Dovremmo essere sconcertati, in quest’epoca supertecnologica (ma solo in minima parte secolarizzata), dalla sopravvivenza di questo uso della religione anche in Occidente, dove sovranisti e nazionalisti si professano impunemente e impudicamente difensori del cristianesimo (e chi gliel’ha mai chiesto?), quando in realtà sono soltanto retrogradi nostalgici della cristianità, cioè di un modello sociale e istituzionale pervaso da linguaggi e simbologie religiose che ormai hanno fatto il loro tempo. Non dovremmo essere da tempo entrati nell’era irreversibile della laicità dello Stato e del pluralismo sia culturale che religioso (come anche non religioso)? Ma non è ancora così. Guardiamo intanto a Trump e alla tronfia superbia con la quale si gloria di essere scampato all’attentato per volontà divina. Non scandalizziamoci. Negli USA è la stessa Costituzione a collocare il teismo (non il cristianesimo a dir il vero) alla base dell’edificio sociale e statale e a fondamento della legislazione. Che il Dio in questione sia quello cristiano è dato erroneamente per scontato (in quanto il presidente giura sulla Bibbia): a essere precisi, dietro il Dio protestante dei Padri Pellegrini dobbiamo riconoscere l’ombra del Dio dei Massoni, veri artefici della statualità americana. In un modo o nell’altro, è sempre in nome e per conto di Dio che anche in America il potere politico celebra se stesso: per non dire del potere del dollaro, arma micidiale del dominio quasi universale dell’ economia planetaria, che esibisce con assoluta improntitudine il motto (che a me pare del tutto blasfemo) “in God We Trust”.

Ma di quale Dio parla in realtà Trump quando si sente investito della missione di fare gli Usa “great again”? Di un Dio cinico e feroce, o forse soltanto cieco, che ha avuto la prontezza e la delicatezza – secondo lui – di salvarlo da quella pallottola ma non ha avuto la gentilezza di preservate 20.000 bambini di Gaza dai missili e dalle bombe di Israele. Per non dire delle stragi in Ucraina e nelle cento guerre dimenticate del mondo, per non citare le infinite sofferenze di cui gronda l’umanità.

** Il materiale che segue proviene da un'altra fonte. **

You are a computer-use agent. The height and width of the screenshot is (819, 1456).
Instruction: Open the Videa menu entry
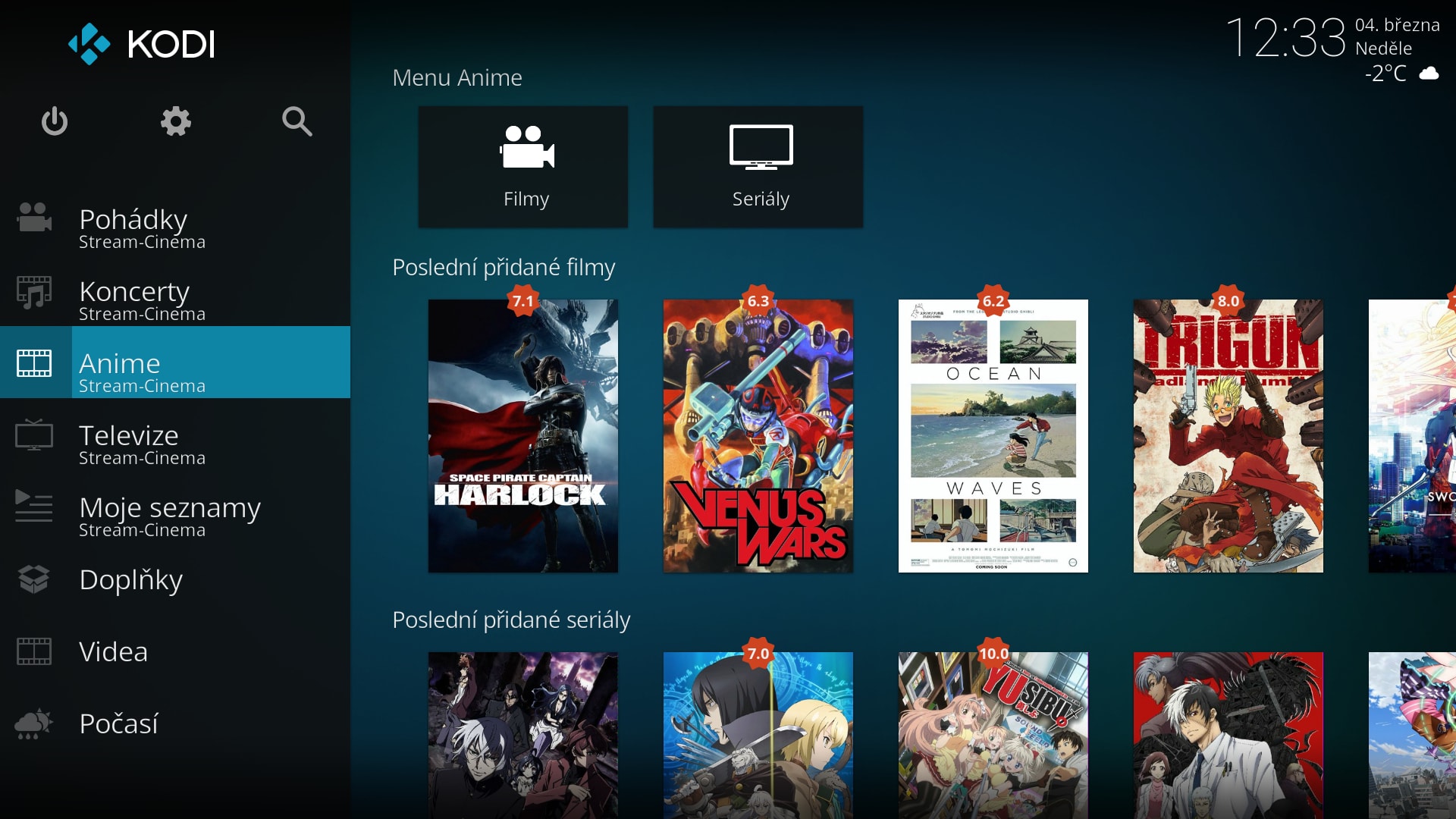point(114,651)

Possiamo definirlo il Dio di Trump? Sì, si chiama Dio tribale (o nazionale, è la stessa cosa, in proporzione). Lo stesso Dio tribale che il nostro uomo della Provvidenza chiamò dalla propria parte quando inventò l’ipocrita parola d’ordine italo-cattolica “Dio, Patria, Famiglia”: lui, l’ateo che con il Concordato del ’29 si comprò l’interessata e calcolata acquiescenza della Chiesa Cattolica al regime fascista e alle sue sciagurate imprese. Genialmente perversa l’astuzia di Mussolini, che riesumò ancestrali, inconsce memorie collettive, per legare il termine Dio alle parole Patria e Famiglia: Patria per dire nazione (cioè per dare solenne consacrazione all’insieme dei nati in questo territorio), Famiglia per evocare come i latini la devozione ai Lari protettori del clan (cioè, appunto, della Tribù). Ma non possiamo dimenticarlo: il Dio tribale è stato inventato per proteggere la comunità di sangue: è questo che legittima ed eccita – col fanatismo religioso – anche la xenofobia, l’odio per gli stranieri specialmente se migranti, il suprematismo razziale. Eccoci serviti: quello di Trump (come quello di Meloni) é ancora il dio tribale arcaico che non ha nulla a che fare con il Dio di Gesù di Nazareth, anche se lo sprovveduto e poco esperto di vangelo Salvini agita pateticamente nei suoi comizi Bibbia e rosario.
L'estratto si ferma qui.